Women care — doing the bulk of paid and unpaid caregiving around the globe, systemically underpaid and undervalued. This is even more true for women of colour. It is no coincidence that caregiving is rarely valued as part of the productive economy. It’s too often invisible — even when it’s central to our economy’s function.
In nursing homes, women are more than 2/3rds of residents and more than 90% of paid staff. More than 80% of unpaid family caregivers are women.
Why does this matter?
Out of the many tragedies of COVID-19, we can seize the opportunity to re-envision the nursing home system and make it work for women and for all Canadians.
The first wave of COVID-19 news stunned the world. We saw nursing homes in Italy and Spain abandoned by care staff. Seniors with serious physical and mental challenges left to fend for themselves. Residents unfed, soiled and bewildered. Dead bodies in hallways and beds. The stuff of nightmares.

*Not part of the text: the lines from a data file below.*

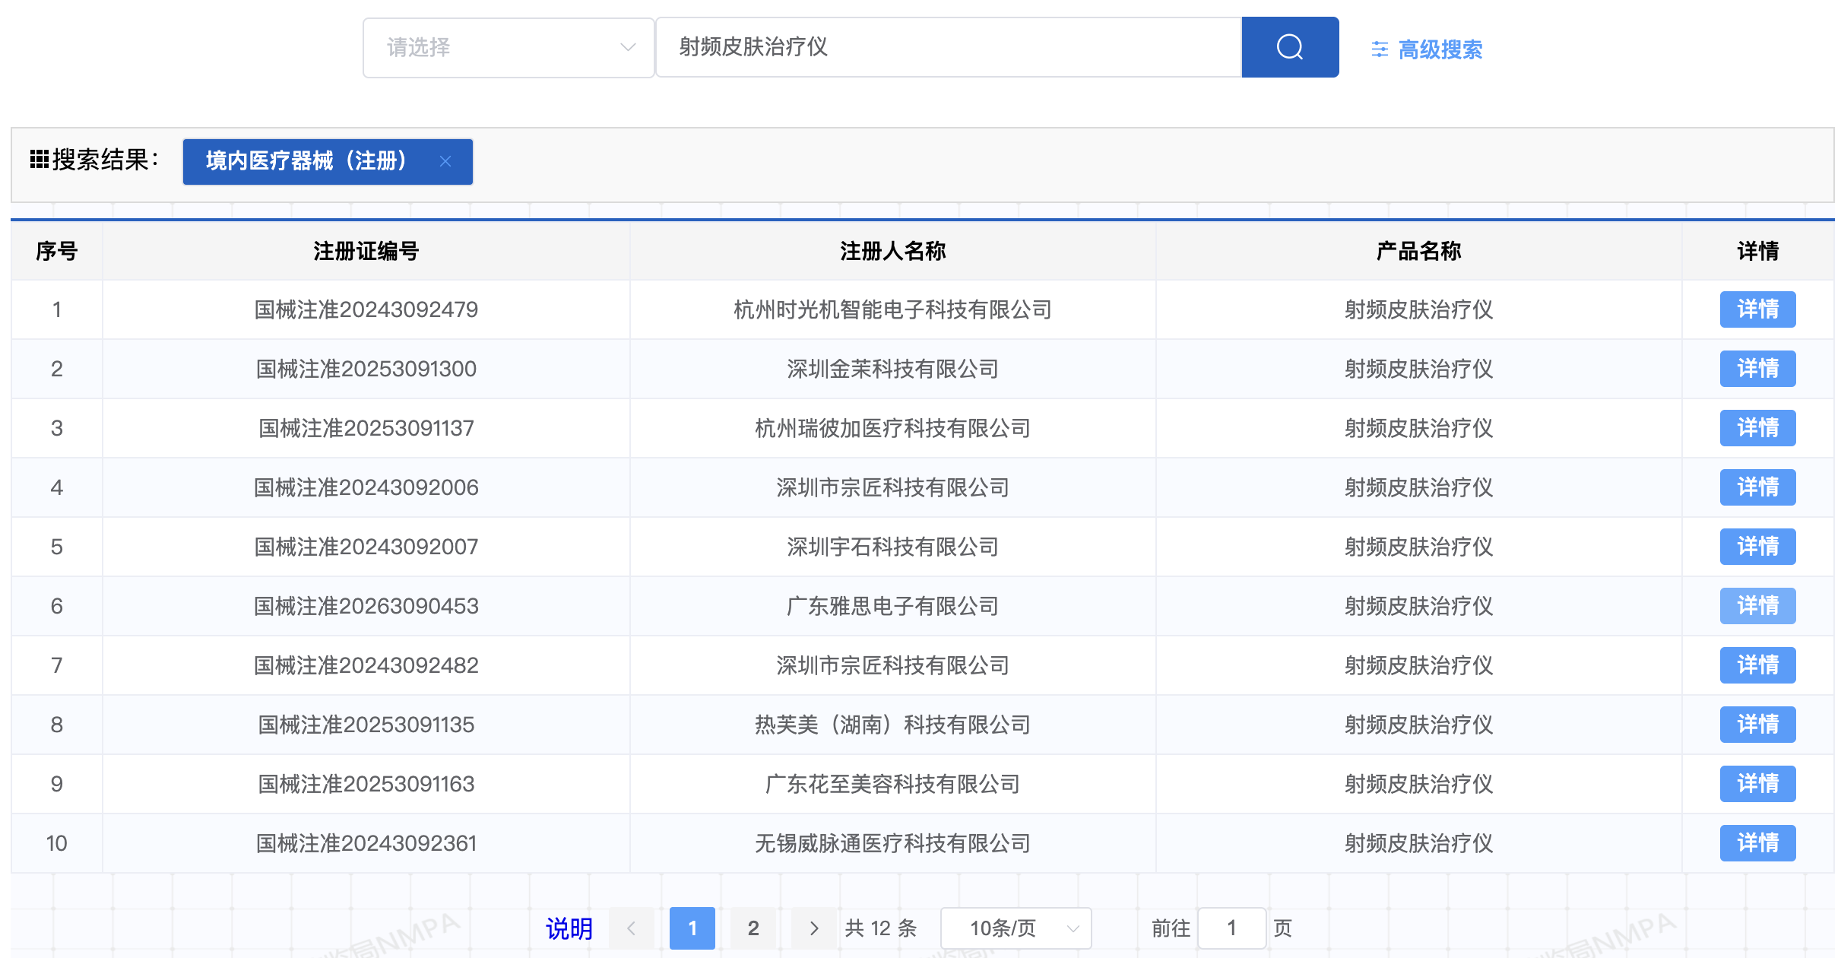Image resolution: width=1841 pixels, height=958 pixels.
Task: Click the grid icon next to 搜索结果
Action: click(39, 160)
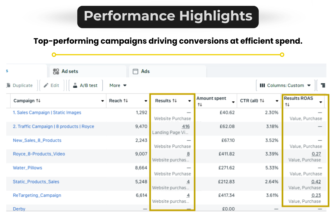This screenshot has width=336, height=224.
Task: Sort by Reach column arrows
Action: 126,101
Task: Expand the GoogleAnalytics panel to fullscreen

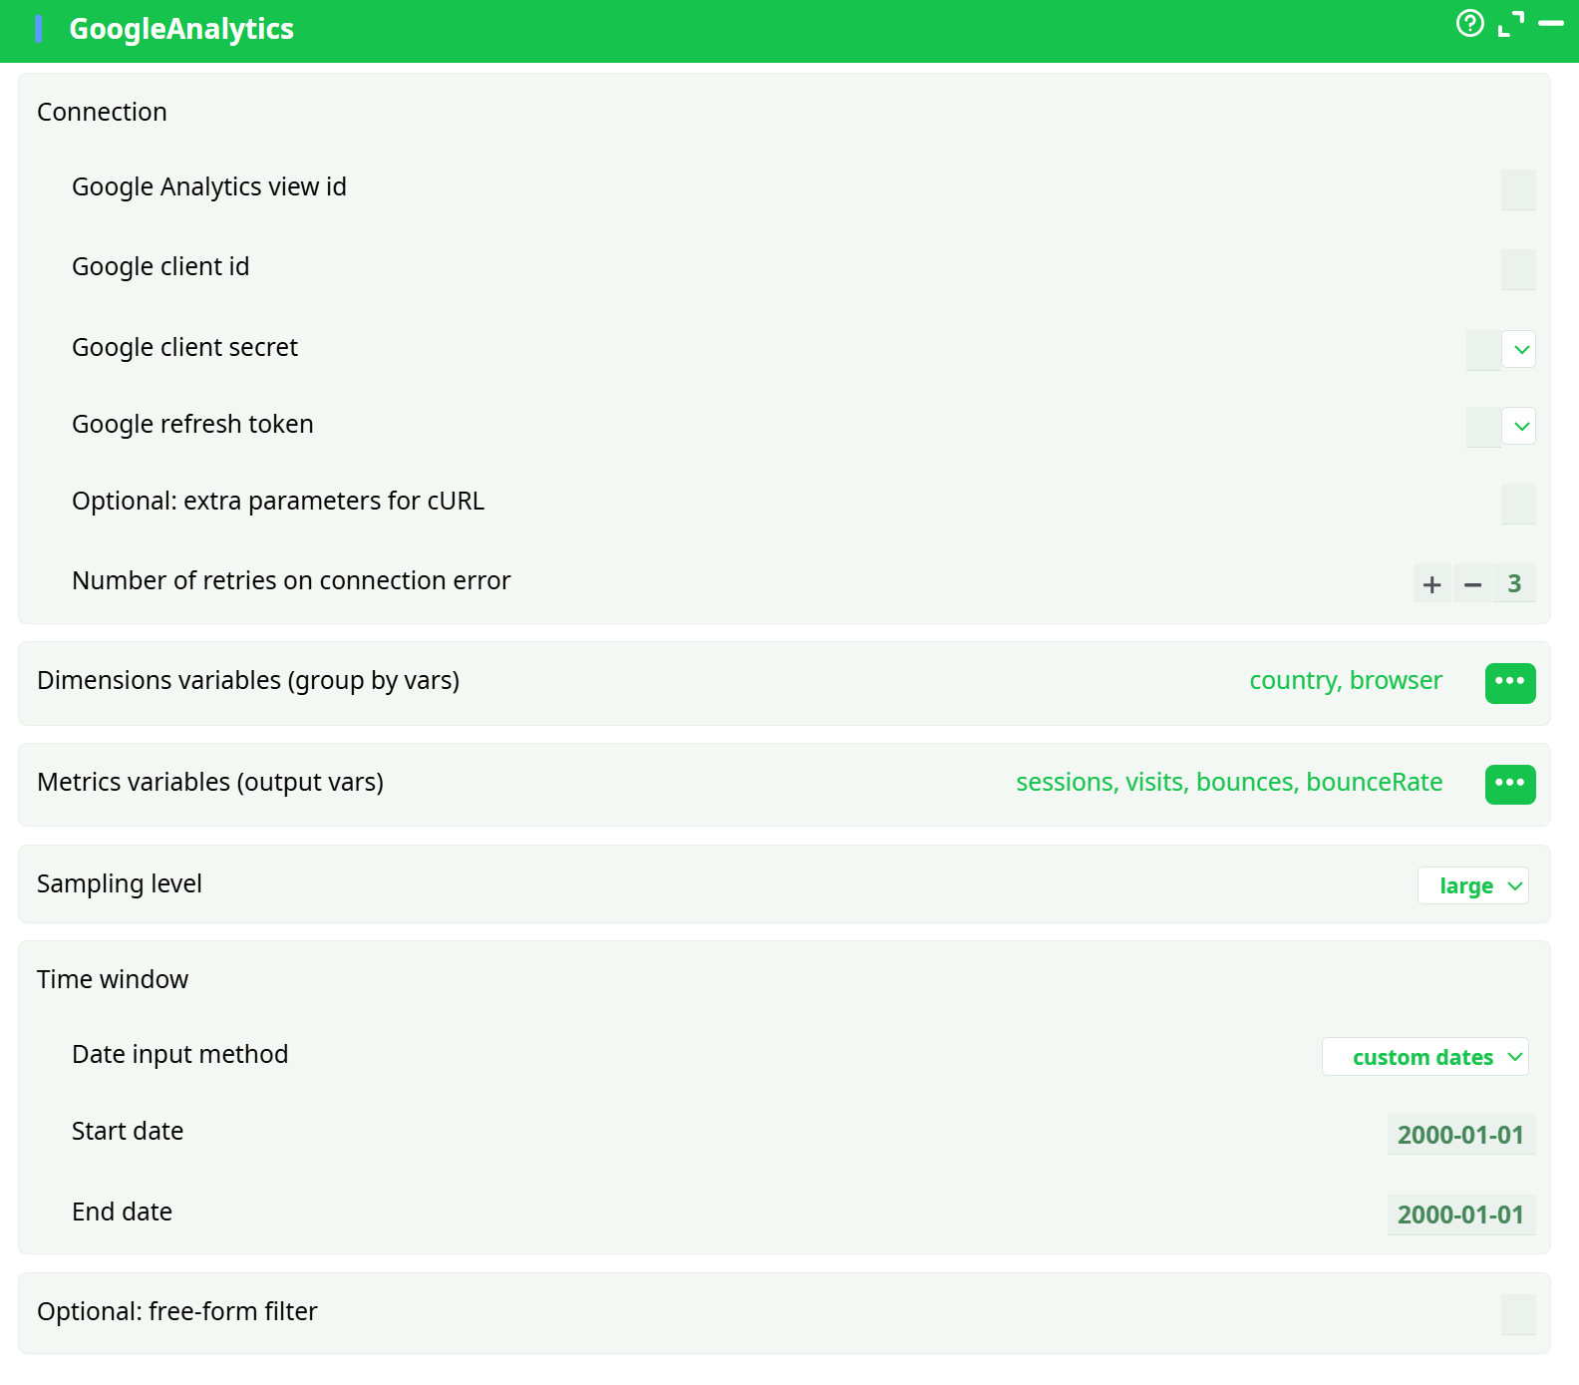Action: [x=1511, y=24]
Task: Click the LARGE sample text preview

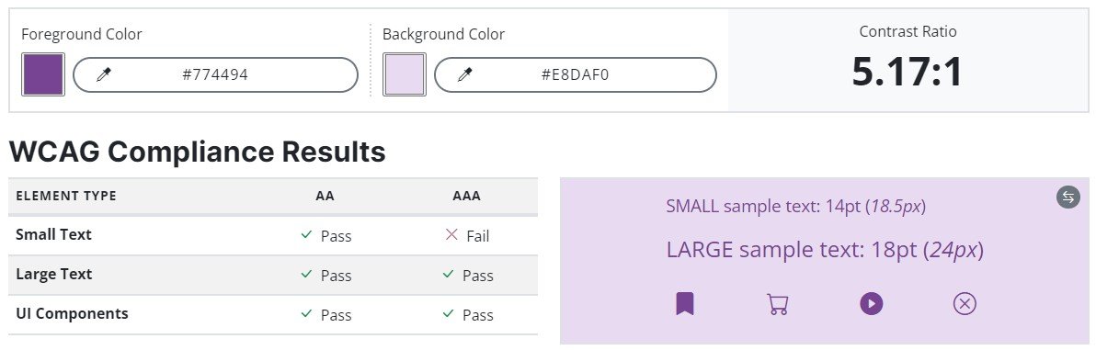Action: pos(825,250)
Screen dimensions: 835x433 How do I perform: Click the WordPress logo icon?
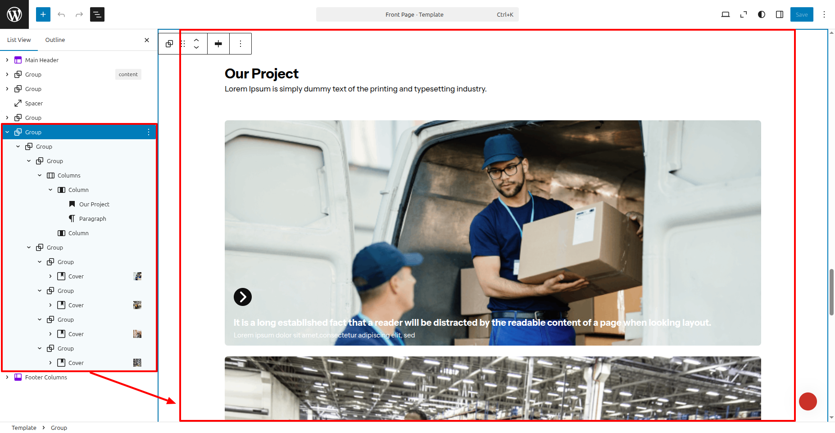[x=14, y=14]
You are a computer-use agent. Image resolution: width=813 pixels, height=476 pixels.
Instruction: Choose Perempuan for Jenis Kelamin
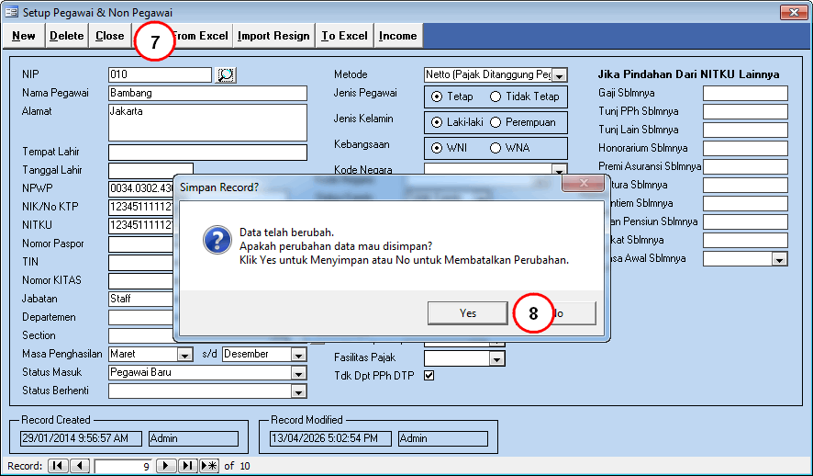[496, 122]
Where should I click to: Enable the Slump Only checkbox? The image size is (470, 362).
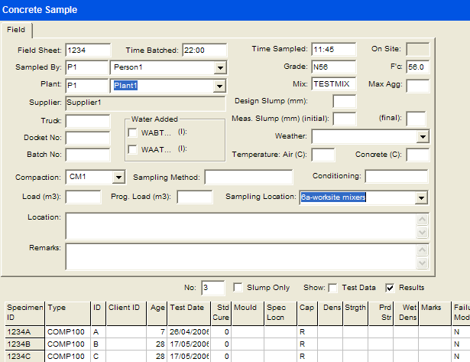click(x=238, y=288)
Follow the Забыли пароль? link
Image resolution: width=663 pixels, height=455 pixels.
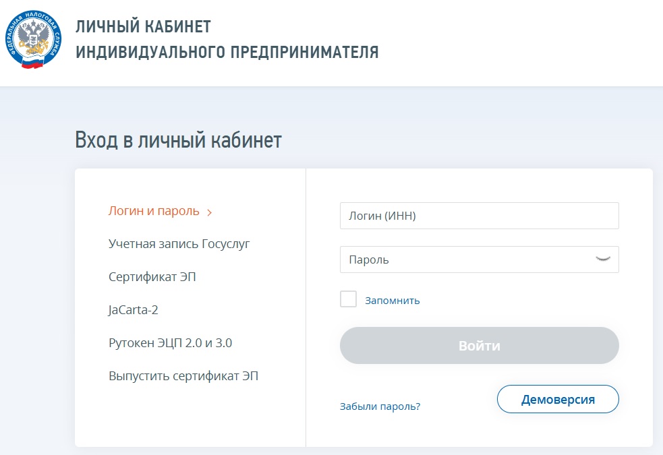click(380, 406)
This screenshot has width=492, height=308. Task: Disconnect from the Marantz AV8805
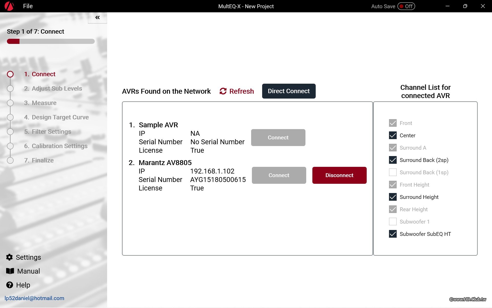(x=339, y=175)
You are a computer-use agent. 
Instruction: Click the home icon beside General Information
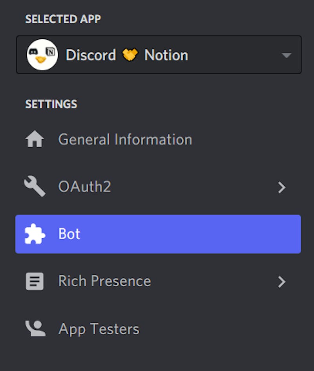35,140
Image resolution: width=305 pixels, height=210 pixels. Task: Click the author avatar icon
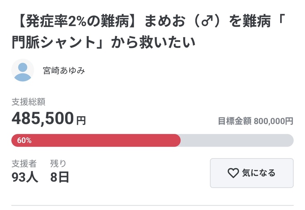[23, 70]
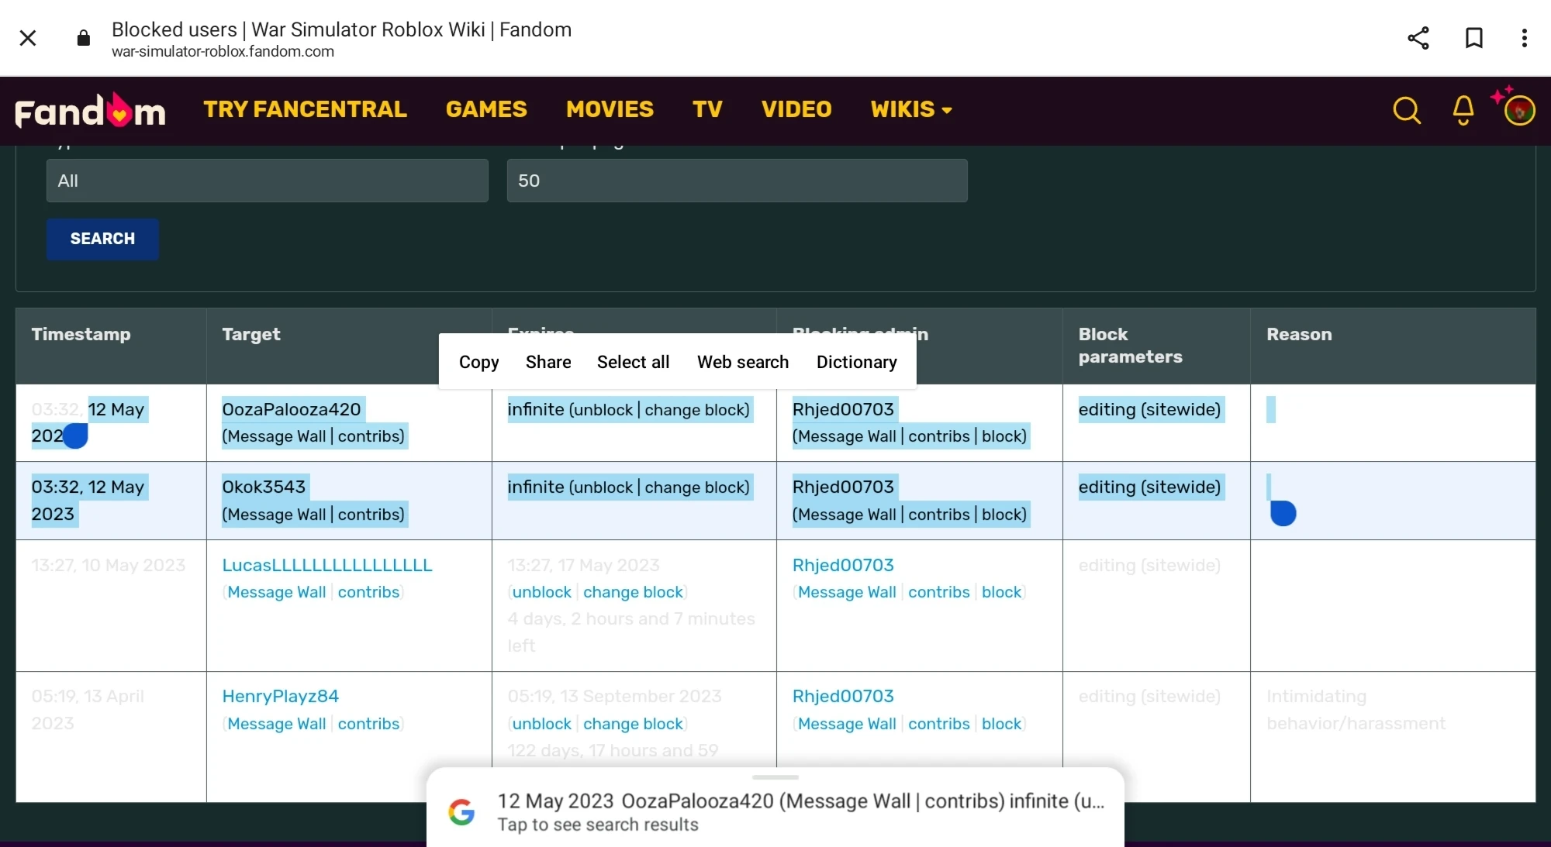Choose Web search in selection menu
Screen dimensions: 1551x847
point(742,362)
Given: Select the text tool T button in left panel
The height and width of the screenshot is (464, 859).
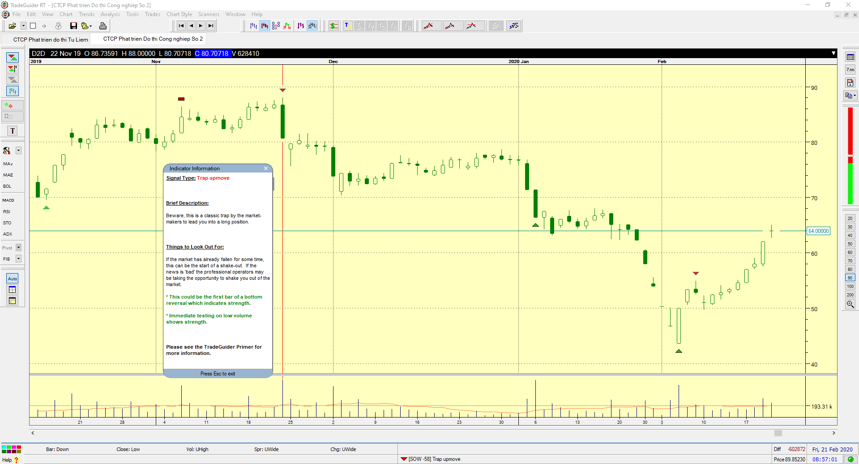Looking at the screenshot, I should [x=13, y=131].
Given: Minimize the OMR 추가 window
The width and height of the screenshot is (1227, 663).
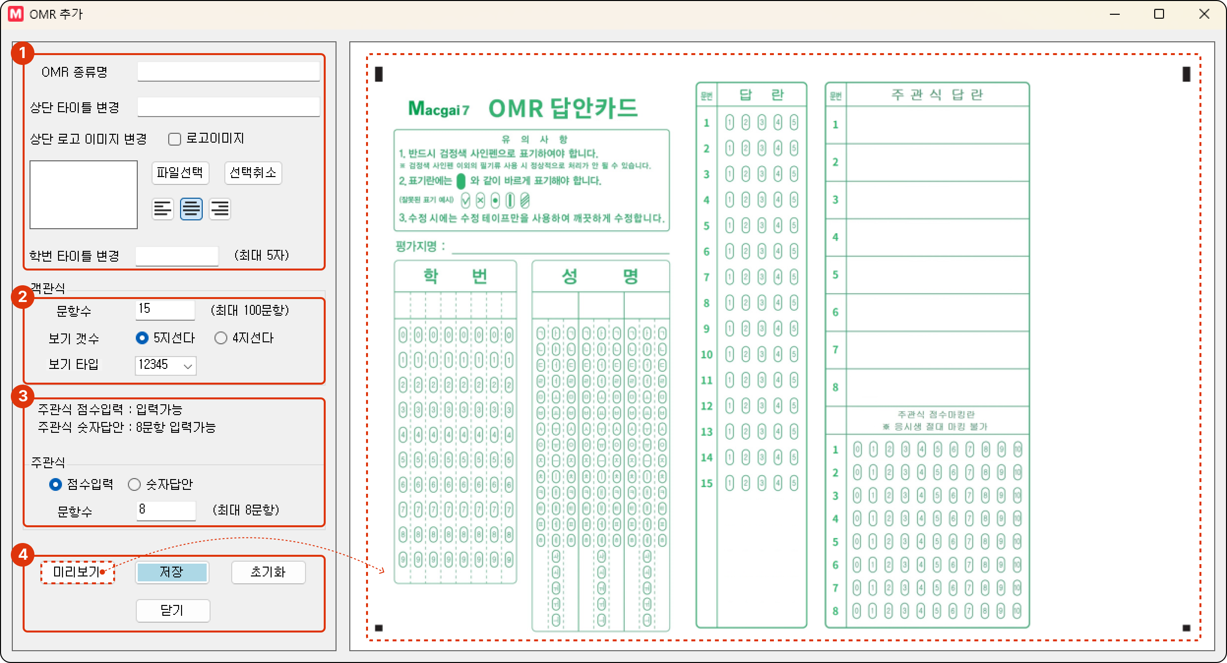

It can’t happen here, we thought. Until it did. It didn’t happen everywhere, but the extreme cases — canaries in a mine — finally focused our attention on Canada’s nursing home system. This system has been in disrepair through decades of disjointed minor changes and benign neglect (that isn’t actually so benign). It holds together with the goodwill and deep ideals of caring from its largely invisible workers, paid and unpaid, most of them women. We leave them to care for our aging spouses, siblings, parents, and grandparents.
They must care for our loved ones in a system badly equipped to handle our aging population, in a society where family members live far apart. People live longer and longer, with higher and higher burden of chronic disease — foremost Alzheimer’s disease and other dementias. Need for nursing home care keeps rising, but our essential resources of staff and supports are not keeping up. This gap widened until the COVID-19 crisis broke our system apart.
Canada’s nursing home system has not done well by paid care workers on the front line, by Canadian seniors, or by their unpaid caregivers (family and friends). To re-envision our nursing home system, we must make it work for women.
What do we know about women in the nursing home system?
Women’s caregiving in our nursing home system has tremendous economic and social costs. Unpaid caregiving by family members and friends of people in nursing homes contributes to their under-employment, precarious employment, lower incomes, and poorer mental and physical health.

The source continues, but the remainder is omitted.